Deskripsi Tugas: Tuliskan kembali seluruh kutipan tentang kaum Legalis dan Shangyang di bawah ini tanpa mengubah satu kata pun.

Sumber:
<<<<
Setelah semuanya siap, Laijunchen berkata kepada Zhouxing: “Tuan Zhou dengan
hormat dan sangat tidak enak sekali, ada yang melapor bahwa Anda telah berusaha
makar, silahkan Anda masuk dalam bejana ini..”
Dengan
serta merta Tuan Zhou ini bereriak ........
Sebenarnya Zhouxing dan Laijunchen masih satu partai, tapi mereka sama
sekali tidak mempunyai perasaan iba satu sama lainnya. Begitu ada masalah walau
teman sudah tidak saling mengenal lagi.
Kaum
Legalis hampir semuanya bersifat demikian. Dari tokoh seperti Shangyang (商鞅), dia itu tidak mengenal
teman atau orang lain. Shangyang berasal dari Negara Wei卫, kemudian mengabdi ke Raja negara Qin秦, yaitu Qin Xiao Gong ( 秦孝公), namun pada masa itu
sebagai seorang Shi(士) tidak ada
masalah kemana saja dia akan mengabdi (kita telah jelaskan di tulisan yang lalu
di depan). Dimana seorang Shi bisa mengabdi di negara mana saja itu sah-sah
saja, ini tidak dipandang sebagai penghianatan terhadap negaranya, karena
seorang Shi adalah profisional freelancer yang tidak mengenal batas wilayah.
Saat
di negara Qin, dia mengajurkan kepada
Raja Qinxiaogong (秦孝公) untuk
menyerbu negara Wei魏, ini juga tidak
bisa dianggap sebagai penjual negara. Saat itu hal demikian tidak melanggar
tatakrama, normal-normal saja. Tapi hanya caranya yang perlu dipertanyakan.
Sebelum
mengadakan penyerangan, Shangyang menulis surat kepada Panglima Perang negara
Wei魏 yang bernama Gongzi Ang (公子昂), dalam surat itu dikatakan
: “Tuan Gong, dulu kita ketika berdua sama-sama mengabdi di negara Wei魏, kita sama-sama teman
sekerja, sahabat, dan hubungan kita seperti kakak beradik. Tapi sungguh tidak
terpikirkan kini kita harus bermusuhan menjadi lawan. Dalam hati saya sebagai
Shangyang sungguh sedih, sebagai Shangyang saya tidak tegah untuk menyerang
Tuan Gong. Apakah kamu pikir demikian?
>>>>
Data yang Diberikan:
<<<<
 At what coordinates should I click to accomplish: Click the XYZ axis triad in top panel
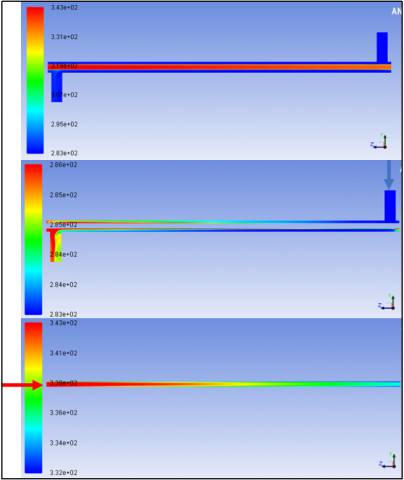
>>>>
Jawaban Latihan:
Setelah semuanya siap, Laijunchen berkata kepada Zhouxing: “Tuan Zhou dengan
hormat dan sangat tidak enak sekali, ada yang melapor bahwa Anda telah berusaha
makar, silahkan Anda masuk dalam bejana ini..”
Dengan
serta merta Tuan Zhou ini bereriak ........
Sebenarnya Zhouxing dan Laijunchen masih satu partai, tapi mereka sama
sekali tidak mempunyai perasaan iba satu sama lainnya. Begitu ada masalah walau
teman sudah tidak saling mengenal lagi.
Kaum
Legalis hampir semuanya bersifat demikian. Dari tokoh seperti Shangyang (商鞅), dia itu tidak mengenal
teman atau orang lain. Shangyang berasal dari Negara Wei卫, kemudian mengabdi ke Raja negara Qin秦, yaitu Qin Xiao Gong ( 秦孝公), namun pada masa itu
sebagai seorang Shi(士) tidak ada
masalah kemana saja dia akan mengabdi (kita telah jelaskan di tulisan yang lalu
di depan). Dimana seorang Shi bisa mengabdi di negara mana saja itu sah-sah
saja, ini tidak dipandang sebagai penghianatan terhadap negaranya, karena
seorang Shi adalah profisional freelancer yang tidak mengenal batas wilayah.
Saat
di negara Qin, dia mengajurkan kepada
Raja Qinxiaogong (秦孝公) untuk
menyerbu negara Wei魏, ini juga tidak
bisa dianggap sebagai penjual negara. Saat itu hal demikian tidak melanggar
tatakrama, normal-normal saja. Tapi hanya caranya yang perlu dipertanyakan.
Sebelum
mengadakan penyerangan, Shangyang menulis surat kepada Panglima Perang negara
Wei魏 yang bernama Gongzi Ang (公子昂), dalam surat itu dikatakan
: “Tuan Gong, dulu kita ketika berdua sama-sama mengabdi di negara Wei魏, kita sama-sama teman
sekerja, sahabat, dan hubungan kita seperti kakak beradik. Tapi sungguh tidak
terpikirkan kini kita harus bermusuhan menjadi lawan. Dalam hati saya sebagai
Shangyang sungguh sedih, sebagai Shangyang saya tidak tegah untuk menyerang
Tuan Gong. Apakah kamu pikir demikian?